The third flight took place on a very calm and clear November day with the temperature around 60 degrees. I chose the H999 which is one of Aerotech's new Warp 9 motors. Can you say, Wow! The Warp 9 motors are basically little controlled explosions. With an initial thrust in the 380 pound range and a total burn time of 0.3 seconds, it is very quick. The motor came to life almost immediately and catapulted the Elipse aloft. It seemed as if by the time the Elipse was at the end of the rail the motor was done. The Elipse continued straight up for quite some time finally reaching an altitude of 1784 feet according to my Missile Works Alpha RRC2 Mini altimeter. Jim Amos with Missile works was kind enough to give me one of the initial Alpha units for testing and after 8 flights, it is still working great. The RRC2 Mini also recorded a peak velocity of 860 feet/sec. Not too bad for an almost 5 pound rocket on an H motor. The Elipse also had another perfect dual deployment recovery and landed about 100 feet away from where it was launched and suffered no damage.

Recovery:
Recovery is pretty typical for a dual deploy setup. You can use motor ejection but I've always been real comfortable with altimeters so I chose to do dual deployment with the electronics. The only thing I need to do is place an electric match with the black powder charge down below the recovery in the booster section so as to push the forward section off once the rocket hits apogee. This can sometimes cause problems with the wires getting tangled in the recovery but I have yet to have that happen to me. As for the fit of the nose cone it was pretty much your basic real snug fit. The Pinnacle 5:1 nose cone has an extended coupler section which makes it very easy to friction fit.

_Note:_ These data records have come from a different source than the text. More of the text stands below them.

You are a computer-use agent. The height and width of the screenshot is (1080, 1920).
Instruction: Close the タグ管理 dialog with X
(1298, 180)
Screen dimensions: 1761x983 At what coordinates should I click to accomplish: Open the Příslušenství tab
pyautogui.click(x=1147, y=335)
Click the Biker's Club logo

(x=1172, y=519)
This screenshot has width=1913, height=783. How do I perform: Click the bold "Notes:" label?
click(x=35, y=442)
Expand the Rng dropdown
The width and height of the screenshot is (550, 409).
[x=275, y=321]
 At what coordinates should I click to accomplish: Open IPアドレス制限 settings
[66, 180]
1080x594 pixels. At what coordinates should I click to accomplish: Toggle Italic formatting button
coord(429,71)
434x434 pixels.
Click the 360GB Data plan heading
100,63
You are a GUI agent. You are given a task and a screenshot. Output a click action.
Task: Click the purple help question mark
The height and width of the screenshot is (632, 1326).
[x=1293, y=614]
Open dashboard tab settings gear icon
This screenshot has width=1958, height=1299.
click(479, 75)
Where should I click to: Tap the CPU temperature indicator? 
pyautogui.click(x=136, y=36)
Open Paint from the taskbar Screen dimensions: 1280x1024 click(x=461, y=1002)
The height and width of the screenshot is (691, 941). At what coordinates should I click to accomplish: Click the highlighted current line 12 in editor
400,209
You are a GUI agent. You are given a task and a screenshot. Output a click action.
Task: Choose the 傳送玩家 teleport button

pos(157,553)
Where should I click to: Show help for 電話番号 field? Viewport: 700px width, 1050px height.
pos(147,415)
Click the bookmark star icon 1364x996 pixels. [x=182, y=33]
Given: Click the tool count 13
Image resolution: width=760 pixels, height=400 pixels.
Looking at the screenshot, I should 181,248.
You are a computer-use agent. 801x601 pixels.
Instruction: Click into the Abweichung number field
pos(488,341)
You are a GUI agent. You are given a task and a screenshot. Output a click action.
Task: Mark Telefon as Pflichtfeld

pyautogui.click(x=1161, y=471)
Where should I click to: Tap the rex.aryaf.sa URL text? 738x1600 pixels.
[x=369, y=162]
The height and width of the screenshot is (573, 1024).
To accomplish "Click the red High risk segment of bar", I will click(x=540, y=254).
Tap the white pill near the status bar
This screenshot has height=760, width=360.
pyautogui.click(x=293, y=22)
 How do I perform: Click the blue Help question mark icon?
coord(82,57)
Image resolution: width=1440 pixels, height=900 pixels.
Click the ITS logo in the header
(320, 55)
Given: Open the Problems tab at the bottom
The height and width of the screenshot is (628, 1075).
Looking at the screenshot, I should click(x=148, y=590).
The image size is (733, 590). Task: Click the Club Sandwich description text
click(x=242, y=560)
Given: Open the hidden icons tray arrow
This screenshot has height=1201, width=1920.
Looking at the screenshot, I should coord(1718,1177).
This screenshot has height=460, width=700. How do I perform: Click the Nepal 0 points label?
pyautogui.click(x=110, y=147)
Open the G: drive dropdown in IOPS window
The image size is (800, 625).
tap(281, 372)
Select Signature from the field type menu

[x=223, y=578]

One thing I would like to have changed with the recovery is the main parachute. The parachute that the kit comes with has a lot of lines which makes it heavy and sort of bulky when packing. The main parachute bay has plenty of room but I'm just more use to the lighter cross form parachutes.

Flight Rating: 4 out of 5

Summary:
This is a great kit. It is inexpensive compared to what you get, the customer service is great, and I have had a great time flying it.

Overall Rating: 4 out of 5